Extract provided:
------------------------------------

Baldhead Bridge is the second album by the Jamaican roots reggae band Culture, released on Joe Gibbs in 1978.

Production
As with the band's debut, Two Sevens Clash, the album was recorded in Kingston at the studio of Joe Gibbs, who also produced the album.

The band accompanying the trio was The Professionals, which included musicians such as Sly and Robbie, Tommy McCook, and Bobby Ellis.

Critical reception
AllMusic called the album "a true reggae classic," writing that "listeners are reminded of the impact that the Delfonics, the Impressions and other soul favorites had on reggae." Record Collector praised the "outrageously brutal" dub version of the album.

Track listing
 "Them A Payaka"
 "How Can I Leave Jah"
 "Baldhead Bridge"
 "Behold I Come"
 "Love Shines Brighter"
 "Jah Love"
 "Zion Gate"

------------------------------------

Short task 1: Reproduce the records without alteration, beginning with the line that contains "The width and height of the screenshot is (660, 664)." and continuing through the line that contains "Action: click(273, 67)".

------------------------------------

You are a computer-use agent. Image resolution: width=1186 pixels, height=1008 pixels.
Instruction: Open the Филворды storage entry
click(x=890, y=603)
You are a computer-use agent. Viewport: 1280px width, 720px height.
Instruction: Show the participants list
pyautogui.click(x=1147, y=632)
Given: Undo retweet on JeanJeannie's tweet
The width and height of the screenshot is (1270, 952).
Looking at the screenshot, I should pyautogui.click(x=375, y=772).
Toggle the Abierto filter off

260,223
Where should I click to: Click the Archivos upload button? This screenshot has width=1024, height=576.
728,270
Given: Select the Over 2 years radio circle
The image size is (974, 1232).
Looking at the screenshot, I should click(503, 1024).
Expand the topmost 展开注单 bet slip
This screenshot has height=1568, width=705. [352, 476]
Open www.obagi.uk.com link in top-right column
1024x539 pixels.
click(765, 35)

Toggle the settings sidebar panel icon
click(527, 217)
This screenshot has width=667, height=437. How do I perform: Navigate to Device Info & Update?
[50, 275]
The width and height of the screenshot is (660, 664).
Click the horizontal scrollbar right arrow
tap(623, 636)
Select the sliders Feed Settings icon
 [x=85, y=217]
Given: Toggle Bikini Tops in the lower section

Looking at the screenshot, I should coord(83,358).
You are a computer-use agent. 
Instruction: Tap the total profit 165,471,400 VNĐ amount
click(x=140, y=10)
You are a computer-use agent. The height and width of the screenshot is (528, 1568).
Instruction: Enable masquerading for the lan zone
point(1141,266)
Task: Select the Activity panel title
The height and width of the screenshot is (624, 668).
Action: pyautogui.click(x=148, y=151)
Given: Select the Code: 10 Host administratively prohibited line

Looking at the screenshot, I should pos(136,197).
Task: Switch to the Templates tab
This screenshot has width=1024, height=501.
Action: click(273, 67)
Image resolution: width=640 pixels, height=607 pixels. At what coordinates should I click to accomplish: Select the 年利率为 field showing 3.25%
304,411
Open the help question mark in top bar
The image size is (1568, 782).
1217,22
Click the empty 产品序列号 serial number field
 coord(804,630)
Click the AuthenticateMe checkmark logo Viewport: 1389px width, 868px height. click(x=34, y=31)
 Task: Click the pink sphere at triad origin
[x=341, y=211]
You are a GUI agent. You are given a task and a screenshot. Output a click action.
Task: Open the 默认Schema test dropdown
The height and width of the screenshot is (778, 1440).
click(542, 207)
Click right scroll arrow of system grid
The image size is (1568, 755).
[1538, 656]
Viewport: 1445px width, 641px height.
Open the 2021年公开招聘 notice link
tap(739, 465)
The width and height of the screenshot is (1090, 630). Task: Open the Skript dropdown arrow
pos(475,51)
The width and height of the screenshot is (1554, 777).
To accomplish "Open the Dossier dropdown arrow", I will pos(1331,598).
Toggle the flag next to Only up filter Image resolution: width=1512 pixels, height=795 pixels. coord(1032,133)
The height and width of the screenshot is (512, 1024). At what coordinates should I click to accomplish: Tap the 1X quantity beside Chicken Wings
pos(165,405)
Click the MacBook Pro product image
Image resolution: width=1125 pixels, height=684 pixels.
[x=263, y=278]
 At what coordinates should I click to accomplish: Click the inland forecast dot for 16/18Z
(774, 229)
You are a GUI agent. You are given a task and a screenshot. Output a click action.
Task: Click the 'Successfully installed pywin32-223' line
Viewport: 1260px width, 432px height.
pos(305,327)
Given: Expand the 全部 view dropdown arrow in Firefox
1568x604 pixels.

------------------------------------

Short task 2:
Answer the following from the Baldhead Bridge article:
(a) In which city was the album recorded?
(b) What was the name of the band that accompanied the trio?
(c) Which publication praised the dub version of the album?

Task solution 1:
The width and height of the screenshot is (660, 664).
Click the horizontal scrollbar right arrow
tap(623, 636)
Select the sliders Feed Settings icon
 [x=85, y=217]
Given: Toggle Bikini Tops in the lower section

Looking at the screenshot, I should coord(83,358).
You are a computer-use agent. 
Instruction: Tap the total profit 165,471,400 VNĐ amount
click(x=140, y=10)
You are a computer-use agent. The height and width of the screenshot is (528, 1568).
Instruction: Enable masquerading for the lan zone
point(1141,266)
Task: Select the Activity panel title
The height and width of the screenshot is (624, 668).
Action: pyautogui.click(x=148, y=151)
Given: Select the Code: 10 Host administratively prohibited line

Looking at the screenshot, I should pos(136,197).
Task: Switch to the Templates tab
This screenshot has width=1024, height=501.
Action: click(273, 67)

Task solution 2:
(a) Kingston
(b) The Professionals
(c) Record Collector